Polskie statki powietrzne
Na wstępie chciałbym przywitać się z wszystkimi jako że jest to mój pierwszy temat.
W sprawach lotnictwa jestem całkowitym laikiem bez wykształcenia inżynieryjnego i jakiejkolwiek teoretycznej i praktycznej wiedzy na ten temat. Od zawsze interesowały mnie różne dziedziny nowoczesnej technologii a lotnictwo przeważnie taką technologie reprezentowało, toteż orientuje się delikatnie w modelach maszyn, ich możliwościach, uzbrojeniu, poszczególnych cechach szczególnych, ale to z grubsza i taki sposób w jaki może mieć o tym pojęcie każdy człowiek po przeczytaniu kilku książek więc naprawdę nic szczególnego.
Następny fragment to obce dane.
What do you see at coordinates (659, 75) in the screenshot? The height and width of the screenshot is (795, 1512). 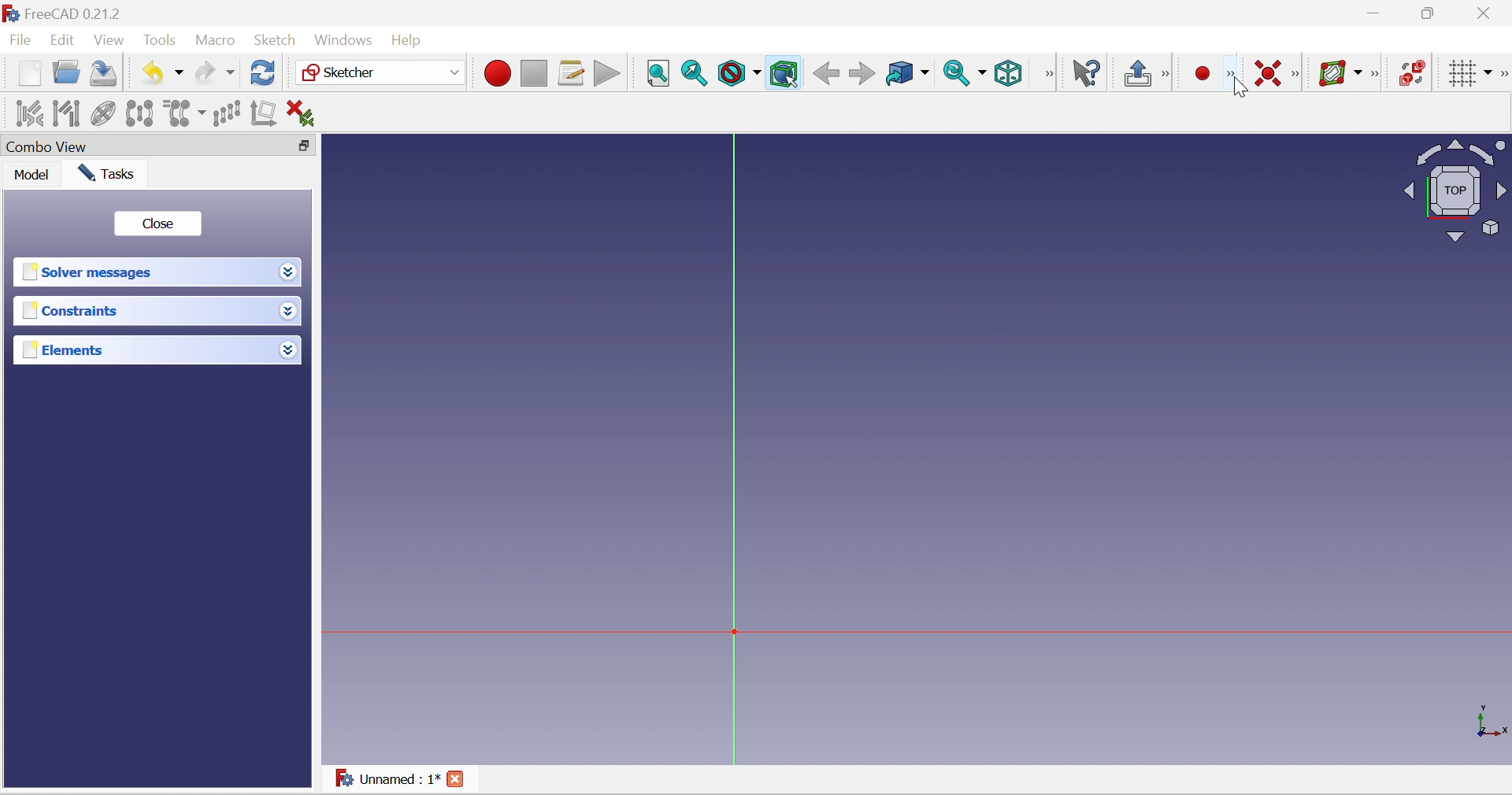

Zrobiłem to wprowadzenie aby nie zdziwiło Was Pytanie jakie chce postawić, gdyż dla ludzi z branży lotniczej może się ono wydać bardzo naiwne.
Pytanie: Dlaczego Polska kupuje samoloty i śmigłowce z za granicy zamiast produkować własne?
Zdaje sobie sprawę że zaprojektowanie nowoczesnego samolotu lub śmigłowca, zbudowanie prototypu, testowanie itd. to niewyobrażalny koszt ale gdybyśmy byli w posiadaniu już gotowego, oblatanego projektu, czy samo uruchomienie linii produkcyjnej i budowa maszyn nie byłaby tańsza od ich zakupu od zachodnich sąsiadów? Wydaje mi się że na koszt samolotu składa się pewien procent kosztu jego wynalezienia + materiały + praca inżynierów i mechaników + marża. Więc w czystej teorii laika wychodzi że zbudowanie czegoś samemu jest znacznie tańsze a dodatkowo tworzy nowe miejsca pracy.
Co do tego gotowego modelu. To przyszło mi do głowy, że zamiast starać się zbudować coś od zera, może lepiej bazować na gotowych rozwiązaniach i doświadczeniu innych. Czy jest możliwe i legalne prawnie (lub szara strefa) skopiowanie istniejącego samolotu np. F-35 Lightning II czy nawet jakąś maszynę niższej generacji, i zbudowanie na jej podstawie coś podobnego ale na tyle innego aby nikt nie mógł nas pozwać, mając tymsamym z głowy projektowanie modelu, badania nad aerodynamiką itp. To teoretycznie oszczędziłoby wiele kosztów. Wydaje mi się że mamy w polsce inżynierów, mechaników, ludzi od awioniki, zdolnych tego dokonać. A plany takich samolotów są z grubsza znane i na ich podstawie można chyba wydedukować reszte lub domyślić sobie reszte tak aby wszystko latało po kosztach niższych niż wynalezienie wszystkiego od zera. W końcu bardzo często przy konstruowaniu samolotu od zera amerykanie musieli wynaleźć całkowicie nową technologie która następnie poszła w świat toteż Ci którzy robią coś tworzą coś innowacyjnego ponoszą niewyobrażalnie wyższe koszty od kontunuatorów ich dzieła.
Nie denerwujcie się proszę jeśli to co napisałem to dyrdymały. Nie zdaje sobie sprawy co jest możliwe a co nie i jak ten przemysł funkcjonuje. Po prostu to pytanie nasunęło mi się po tym jak poczytałem o tym jak ciężko byłoby stworzyć polski projekt samolotu, ile to badań, projektowania, testów, pieniędzy itp.
Czy nie możnaby zebrać najlepszych inżynierów wśród grupy chętnych, którzy poświęcaliby swój prywatny czas projektując wspólnie coś online a do tego zorganizować ogólnopolską zbiórkę pieniędzy dla projektu polski myśliwiec lub śmigłowiec?
W teorii gdyby takie przedsięwzięcie się udało, to oszczędzilibyśmy jako państwo dużo pieniędzy, dalibyśmy miejsca pracy ludziom i może zarobilibyśmy sprzedając swoje produkty za granice.